L’iter per l’installazione degli autovelox, 16 in tutto, ha avuto inizio nel 2020, quando diverse amministrazioni locali hanno presentato una richiesta per l’installazione di dispositivi fissi di rilevamento della velocità.
L’obiettivo principale di questi impianti è ridurre il numero di incidenti lungo questo tratto di strada, dove si è registrata una significativa frequenza di sinistri, anche mortali. Secondo Donato Zacheo, comandante della polizia municipale di Lecce, i cartelli di avviso degli autovelox sono stati posizionati a 450 e 200 metri di distanza dai dispositivi, e le apparecchiature sono state omologate e approvate, come previsto dalle normative nazionali.
Nonostante ciò, molti automobilisti hanno espresso il loro dissenso, sostenendo che questi dispositivi siano installati più per scopi finanziari che per migliorare la sicurezza stradale. Le app di navigazione, come Waze, vengono spesso utilizzate per segnalare la presenza di autovelox, e alcuni conducenti frenano bruscamente a pochi metri dal dispositivo per evitare di essere multati, con conseguenze potenzialmente pericolose per il traffico.
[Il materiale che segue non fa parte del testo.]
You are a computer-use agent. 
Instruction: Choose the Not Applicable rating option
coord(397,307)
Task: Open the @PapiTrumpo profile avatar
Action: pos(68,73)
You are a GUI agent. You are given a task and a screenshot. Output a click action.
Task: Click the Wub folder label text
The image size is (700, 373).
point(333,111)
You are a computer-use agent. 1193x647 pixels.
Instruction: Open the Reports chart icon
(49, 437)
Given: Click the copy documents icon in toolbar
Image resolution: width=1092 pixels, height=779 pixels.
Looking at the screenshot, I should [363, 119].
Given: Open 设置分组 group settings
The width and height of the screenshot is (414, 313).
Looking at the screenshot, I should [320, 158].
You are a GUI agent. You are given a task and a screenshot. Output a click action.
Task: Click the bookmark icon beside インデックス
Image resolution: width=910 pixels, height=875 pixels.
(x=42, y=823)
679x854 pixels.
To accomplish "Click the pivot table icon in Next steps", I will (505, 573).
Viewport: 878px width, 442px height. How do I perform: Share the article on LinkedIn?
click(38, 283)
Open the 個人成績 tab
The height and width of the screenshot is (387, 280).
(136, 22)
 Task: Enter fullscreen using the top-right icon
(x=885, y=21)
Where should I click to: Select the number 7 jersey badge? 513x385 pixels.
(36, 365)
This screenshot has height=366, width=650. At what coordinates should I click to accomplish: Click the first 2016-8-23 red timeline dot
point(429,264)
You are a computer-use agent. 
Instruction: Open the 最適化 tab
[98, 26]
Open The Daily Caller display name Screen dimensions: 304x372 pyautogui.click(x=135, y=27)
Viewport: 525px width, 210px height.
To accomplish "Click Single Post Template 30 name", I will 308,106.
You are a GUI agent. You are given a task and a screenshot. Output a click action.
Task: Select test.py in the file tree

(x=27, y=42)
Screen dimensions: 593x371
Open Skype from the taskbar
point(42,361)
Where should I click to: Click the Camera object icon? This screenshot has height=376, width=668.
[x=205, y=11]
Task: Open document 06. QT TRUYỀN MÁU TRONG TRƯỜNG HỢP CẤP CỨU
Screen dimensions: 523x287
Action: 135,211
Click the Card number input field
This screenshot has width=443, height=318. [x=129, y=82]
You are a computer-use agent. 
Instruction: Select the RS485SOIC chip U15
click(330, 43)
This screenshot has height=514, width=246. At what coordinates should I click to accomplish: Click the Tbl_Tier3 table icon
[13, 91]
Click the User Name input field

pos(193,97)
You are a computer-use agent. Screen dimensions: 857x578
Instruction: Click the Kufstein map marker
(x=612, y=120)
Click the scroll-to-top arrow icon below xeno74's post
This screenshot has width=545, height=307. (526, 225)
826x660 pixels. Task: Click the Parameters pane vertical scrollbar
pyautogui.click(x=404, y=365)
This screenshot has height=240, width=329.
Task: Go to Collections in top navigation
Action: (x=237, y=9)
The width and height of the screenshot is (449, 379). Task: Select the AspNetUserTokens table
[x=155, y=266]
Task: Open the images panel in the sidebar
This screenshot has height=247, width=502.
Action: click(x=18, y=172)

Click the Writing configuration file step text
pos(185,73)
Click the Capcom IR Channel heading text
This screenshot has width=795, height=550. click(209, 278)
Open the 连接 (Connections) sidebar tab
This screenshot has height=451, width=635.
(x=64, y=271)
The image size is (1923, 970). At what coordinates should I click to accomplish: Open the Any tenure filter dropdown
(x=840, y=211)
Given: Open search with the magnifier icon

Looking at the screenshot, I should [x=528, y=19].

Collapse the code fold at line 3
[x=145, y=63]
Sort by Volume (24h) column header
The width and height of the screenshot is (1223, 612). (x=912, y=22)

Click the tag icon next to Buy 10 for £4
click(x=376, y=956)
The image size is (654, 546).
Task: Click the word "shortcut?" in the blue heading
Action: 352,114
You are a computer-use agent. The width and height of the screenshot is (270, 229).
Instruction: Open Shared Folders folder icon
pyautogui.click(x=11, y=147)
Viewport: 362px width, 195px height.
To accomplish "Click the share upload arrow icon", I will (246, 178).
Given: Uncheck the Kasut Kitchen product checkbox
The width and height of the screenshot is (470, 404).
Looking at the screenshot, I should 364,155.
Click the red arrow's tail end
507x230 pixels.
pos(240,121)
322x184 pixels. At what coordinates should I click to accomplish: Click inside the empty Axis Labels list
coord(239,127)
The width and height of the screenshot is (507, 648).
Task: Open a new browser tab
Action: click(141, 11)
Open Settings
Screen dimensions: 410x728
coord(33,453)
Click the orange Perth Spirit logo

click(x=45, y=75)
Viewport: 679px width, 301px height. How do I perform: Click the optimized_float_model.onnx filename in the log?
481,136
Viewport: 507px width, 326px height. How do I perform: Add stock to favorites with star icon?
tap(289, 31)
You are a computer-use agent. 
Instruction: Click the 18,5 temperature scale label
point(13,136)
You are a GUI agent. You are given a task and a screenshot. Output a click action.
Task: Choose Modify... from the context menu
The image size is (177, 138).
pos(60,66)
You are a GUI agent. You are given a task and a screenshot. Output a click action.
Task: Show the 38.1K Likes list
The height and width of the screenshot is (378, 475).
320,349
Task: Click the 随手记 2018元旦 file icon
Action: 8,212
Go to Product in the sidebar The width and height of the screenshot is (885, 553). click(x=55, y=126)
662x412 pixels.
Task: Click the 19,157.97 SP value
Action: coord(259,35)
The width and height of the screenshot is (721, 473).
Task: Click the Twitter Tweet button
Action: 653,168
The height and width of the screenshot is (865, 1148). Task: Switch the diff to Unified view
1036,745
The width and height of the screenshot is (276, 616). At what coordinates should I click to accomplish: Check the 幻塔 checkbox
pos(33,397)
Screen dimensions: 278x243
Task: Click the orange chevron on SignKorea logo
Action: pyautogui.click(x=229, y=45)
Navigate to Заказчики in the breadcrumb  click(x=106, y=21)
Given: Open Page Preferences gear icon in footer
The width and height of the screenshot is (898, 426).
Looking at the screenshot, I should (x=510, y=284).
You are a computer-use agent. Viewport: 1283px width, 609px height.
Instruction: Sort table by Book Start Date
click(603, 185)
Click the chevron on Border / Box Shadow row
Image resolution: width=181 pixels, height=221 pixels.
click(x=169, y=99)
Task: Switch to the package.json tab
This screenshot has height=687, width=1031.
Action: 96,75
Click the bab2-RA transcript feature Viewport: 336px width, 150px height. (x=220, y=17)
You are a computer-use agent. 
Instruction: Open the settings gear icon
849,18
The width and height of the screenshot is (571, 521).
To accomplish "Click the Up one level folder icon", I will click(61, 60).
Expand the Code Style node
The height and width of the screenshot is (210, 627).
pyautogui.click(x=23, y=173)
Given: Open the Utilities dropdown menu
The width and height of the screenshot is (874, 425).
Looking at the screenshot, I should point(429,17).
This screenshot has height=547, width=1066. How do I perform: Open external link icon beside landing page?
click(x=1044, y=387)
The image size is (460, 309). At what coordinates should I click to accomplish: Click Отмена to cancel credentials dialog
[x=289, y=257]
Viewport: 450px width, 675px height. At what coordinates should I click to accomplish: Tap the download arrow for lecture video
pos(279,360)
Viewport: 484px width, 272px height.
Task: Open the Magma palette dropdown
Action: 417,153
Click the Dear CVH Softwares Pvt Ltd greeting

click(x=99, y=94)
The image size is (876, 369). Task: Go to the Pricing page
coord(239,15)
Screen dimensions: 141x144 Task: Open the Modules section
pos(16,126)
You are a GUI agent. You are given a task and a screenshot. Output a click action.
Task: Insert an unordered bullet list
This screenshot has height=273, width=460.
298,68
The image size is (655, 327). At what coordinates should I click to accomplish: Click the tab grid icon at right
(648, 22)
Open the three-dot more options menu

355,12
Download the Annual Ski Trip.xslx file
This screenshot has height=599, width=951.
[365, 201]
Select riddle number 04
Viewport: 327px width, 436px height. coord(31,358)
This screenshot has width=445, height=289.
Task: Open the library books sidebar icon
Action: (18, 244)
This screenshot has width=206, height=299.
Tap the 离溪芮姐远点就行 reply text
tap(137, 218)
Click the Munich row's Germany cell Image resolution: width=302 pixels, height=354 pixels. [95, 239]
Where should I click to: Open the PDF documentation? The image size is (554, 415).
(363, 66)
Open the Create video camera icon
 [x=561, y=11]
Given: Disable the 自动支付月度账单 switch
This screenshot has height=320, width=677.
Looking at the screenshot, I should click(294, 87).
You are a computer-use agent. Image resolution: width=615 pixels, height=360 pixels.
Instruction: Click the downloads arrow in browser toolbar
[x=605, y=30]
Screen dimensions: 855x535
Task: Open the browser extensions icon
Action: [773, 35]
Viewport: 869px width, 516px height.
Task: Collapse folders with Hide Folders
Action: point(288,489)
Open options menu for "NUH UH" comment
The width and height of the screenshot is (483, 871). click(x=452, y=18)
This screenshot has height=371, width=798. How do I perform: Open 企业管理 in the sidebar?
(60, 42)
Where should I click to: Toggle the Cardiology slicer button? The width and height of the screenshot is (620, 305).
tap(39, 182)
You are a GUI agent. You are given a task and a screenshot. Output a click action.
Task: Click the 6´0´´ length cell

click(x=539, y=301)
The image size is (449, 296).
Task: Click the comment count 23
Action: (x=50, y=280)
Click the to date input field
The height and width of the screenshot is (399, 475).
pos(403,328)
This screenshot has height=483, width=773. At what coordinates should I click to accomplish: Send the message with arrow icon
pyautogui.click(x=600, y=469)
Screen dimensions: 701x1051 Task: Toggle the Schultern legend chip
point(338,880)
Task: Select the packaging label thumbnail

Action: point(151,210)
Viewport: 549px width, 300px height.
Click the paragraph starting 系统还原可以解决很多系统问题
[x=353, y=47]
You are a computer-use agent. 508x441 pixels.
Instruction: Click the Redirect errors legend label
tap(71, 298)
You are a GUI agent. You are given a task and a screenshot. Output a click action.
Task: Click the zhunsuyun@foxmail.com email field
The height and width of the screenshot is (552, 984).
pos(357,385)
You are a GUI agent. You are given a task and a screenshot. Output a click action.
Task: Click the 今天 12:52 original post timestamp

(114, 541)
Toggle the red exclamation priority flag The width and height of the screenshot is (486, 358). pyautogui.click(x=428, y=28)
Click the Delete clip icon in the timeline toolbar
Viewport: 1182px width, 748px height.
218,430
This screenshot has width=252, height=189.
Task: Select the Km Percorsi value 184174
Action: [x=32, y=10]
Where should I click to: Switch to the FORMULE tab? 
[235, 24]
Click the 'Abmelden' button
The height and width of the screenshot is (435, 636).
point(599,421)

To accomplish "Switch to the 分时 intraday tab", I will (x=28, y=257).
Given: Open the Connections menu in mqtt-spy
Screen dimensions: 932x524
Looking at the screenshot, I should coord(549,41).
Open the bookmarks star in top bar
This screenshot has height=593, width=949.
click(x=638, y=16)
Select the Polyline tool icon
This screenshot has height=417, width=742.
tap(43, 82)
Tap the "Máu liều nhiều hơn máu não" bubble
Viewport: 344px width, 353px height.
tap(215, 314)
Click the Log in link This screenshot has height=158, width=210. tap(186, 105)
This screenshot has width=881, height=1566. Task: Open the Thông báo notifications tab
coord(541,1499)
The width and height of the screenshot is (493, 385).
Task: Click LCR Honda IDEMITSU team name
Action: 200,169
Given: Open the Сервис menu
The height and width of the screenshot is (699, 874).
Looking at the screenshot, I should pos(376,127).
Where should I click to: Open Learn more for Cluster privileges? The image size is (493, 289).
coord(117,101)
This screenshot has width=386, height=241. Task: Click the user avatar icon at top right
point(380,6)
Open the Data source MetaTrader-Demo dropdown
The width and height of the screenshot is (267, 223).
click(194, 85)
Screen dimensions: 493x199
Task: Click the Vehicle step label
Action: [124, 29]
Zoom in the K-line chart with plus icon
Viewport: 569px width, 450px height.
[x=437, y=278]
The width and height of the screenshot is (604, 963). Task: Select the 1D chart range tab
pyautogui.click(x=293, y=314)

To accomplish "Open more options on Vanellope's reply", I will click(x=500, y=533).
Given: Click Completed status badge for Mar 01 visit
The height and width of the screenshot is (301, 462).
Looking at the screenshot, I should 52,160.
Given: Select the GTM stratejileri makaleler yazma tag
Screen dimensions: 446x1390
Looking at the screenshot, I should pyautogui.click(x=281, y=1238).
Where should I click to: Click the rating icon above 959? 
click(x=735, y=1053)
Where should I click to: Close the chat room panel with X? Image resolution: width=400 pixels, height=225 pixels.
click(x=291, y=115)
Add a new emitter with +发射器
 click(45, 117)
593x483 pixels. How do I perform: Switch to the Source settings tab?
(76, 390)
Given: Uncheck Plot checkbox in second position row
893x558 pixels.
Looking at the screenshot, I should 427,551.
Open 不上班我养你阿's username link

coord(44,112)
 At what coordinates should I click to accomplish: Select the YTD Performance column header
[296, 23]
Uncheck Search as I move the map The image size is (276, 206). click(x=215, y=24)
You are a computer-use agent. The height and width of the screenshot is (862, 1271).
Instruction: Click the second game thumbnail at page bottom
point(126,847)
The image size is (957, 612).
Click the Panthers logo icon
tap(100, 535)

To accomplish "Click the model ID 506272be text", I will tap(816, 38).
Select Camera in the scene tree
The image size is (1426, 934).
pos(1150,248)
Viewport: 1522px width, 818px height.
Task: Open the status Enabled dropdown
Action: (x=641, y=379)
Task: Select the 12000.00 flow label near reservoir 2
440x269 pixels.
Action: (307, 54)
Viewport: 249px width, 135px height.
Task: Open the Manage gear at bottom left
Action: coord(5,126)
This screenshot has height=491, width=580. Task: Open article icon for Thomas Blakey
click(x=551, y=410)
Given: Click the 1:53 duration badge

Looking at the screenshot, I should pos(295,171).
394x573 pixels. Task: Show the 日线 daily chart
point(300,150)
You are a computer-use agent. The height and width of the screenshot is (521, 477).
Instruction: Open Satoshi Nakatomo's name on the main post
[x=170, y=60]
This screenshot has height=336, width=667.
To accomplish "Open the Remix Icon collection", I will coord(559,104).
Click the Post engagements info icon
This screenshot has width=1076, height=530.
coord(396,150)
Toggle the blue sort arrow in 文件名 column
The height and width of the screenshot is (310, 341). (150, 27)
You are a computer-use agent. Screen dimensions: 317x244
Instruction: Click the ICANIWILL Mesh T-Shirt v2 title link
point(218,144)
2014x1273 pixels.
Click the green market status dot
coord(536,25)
Un recente sviluppo legale, con una sentenza della Corte di Cassazione, ha messo in discussione la validità delle multe emesse da autovelox non correttamente omologati dal Ministero dei Trasporti, sollevando così una serie di ricorsi in tutta Italia. Tuttavia, la polizia municipale di Lecce assicura che gli impianti locali sono conformi alle norme vigenti e che le sanzioni emesse saranno valide.